* **What you have to do**
Could you restate word for word every line of the records below, from the first one to the one holding "Given: Click the browser forward arrow"?

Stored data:
★ ★ ★ ★
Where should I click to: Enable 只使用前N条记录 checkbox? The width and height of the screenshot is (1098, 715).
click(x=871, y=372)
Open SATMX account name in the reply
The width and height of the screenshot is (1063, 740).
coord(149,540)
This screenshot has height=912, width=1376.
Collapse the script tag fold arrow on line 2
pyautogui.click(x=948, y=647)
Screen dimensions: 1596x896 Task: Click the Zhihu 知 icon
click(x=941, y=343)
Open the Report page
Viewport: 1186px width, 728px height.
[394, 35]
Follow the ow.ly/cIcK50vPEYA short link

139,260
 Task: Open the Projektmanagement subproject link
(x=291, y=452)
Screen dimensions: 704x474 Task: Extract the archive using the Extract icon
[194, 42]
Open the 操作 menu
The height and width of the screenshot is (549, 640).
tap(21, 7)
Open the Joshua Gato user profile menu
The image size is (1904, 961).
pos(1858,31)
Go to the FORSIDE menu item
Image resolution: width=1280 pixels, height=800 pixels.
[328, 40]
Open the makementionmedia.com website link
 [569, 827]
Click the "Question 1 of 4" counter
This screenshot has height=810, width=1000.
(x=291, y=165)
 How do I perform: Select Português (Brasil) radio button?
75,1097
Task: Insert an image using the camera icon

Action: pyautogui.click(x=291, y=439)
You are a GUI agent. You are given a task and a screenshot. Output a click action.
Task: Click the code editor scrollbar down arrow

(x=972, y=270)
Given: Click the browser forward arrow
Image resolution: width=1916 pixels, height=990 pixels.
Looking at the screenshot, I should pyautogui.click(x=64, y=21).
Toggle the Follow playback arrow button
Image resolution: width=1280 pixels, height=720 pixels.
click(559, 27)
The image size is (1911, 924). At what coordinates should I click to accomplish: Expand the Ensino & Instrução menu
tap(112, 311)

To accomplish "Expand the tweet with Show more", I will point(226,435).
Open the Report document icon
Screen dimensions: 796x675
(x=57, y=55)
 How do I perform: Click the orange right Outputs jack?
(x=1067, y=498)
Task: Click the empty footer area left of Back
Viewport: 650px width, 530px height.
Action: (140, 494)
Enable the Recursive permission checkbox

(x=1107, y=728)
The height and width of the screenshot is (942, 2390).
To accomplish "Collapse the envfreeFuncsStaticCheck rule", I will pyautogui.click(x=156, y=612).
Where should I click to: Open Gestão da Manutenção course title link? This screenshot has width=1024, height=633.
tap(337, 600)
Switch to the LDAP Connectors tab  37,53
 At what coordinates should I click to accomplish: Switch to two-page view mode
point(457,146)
★ ★ ★ ★
* **Task result**
Where should I click to: Enable 只使用前N条记录 checkbox? The width and height of the screenshot is (1098, 715).
click(x=871, y=372)
Open SATMX account name in the reply
The width and height of the screenshot is (1063, 740).
coord(149,540)
This screenshot has height=912, width=1376.
Collapse the script tag fold arrow on line 2
pyautogui.click(x=948, y=647)
Screen dimensions: 1596x896 Task: Click the Zhihu 知 icon
click(x=941, y=343)
Open the Report page
Viewport: 1186px width, 728px height.
[394, 35]
Follow the ow.ly/cIcK50vPEYA short link

139,260
 Task: Open the Projektmanagement subproject link
(x=291, y=452)
Screen dimensions: 704x474 Task: Extract the archive using the Extract icon
[194, 42]
Open the 操作 menu
The height and width of the screenshot is (549, 640).
tap(21, 7)
Open the Joshua Gato user profile menu
The image size is (1904, 961).
pos(1858,31)
Go to the FORSIDE menu item
Image resolution: width=1280 pixels, height=800 pixels.
[328, 40]
Open the makementionmedia.com website link
 [569, 827]
Click the "Question 1 of 4" counter
This screenshot has height=810, width=1000.
(x=291, y=165)
 How do I perform: Select Português (Brasil) radio button?
75,1097
Task: Insert an image using the camera icon

Action: pyautogui.click(x=291, y=439)
You are a GUI agent. You are given a task and a screenshot. Output a click action.
Task: Click the code editor scrollbar down arrow

(x=972, y=270)
Given: Click the browser forward arrow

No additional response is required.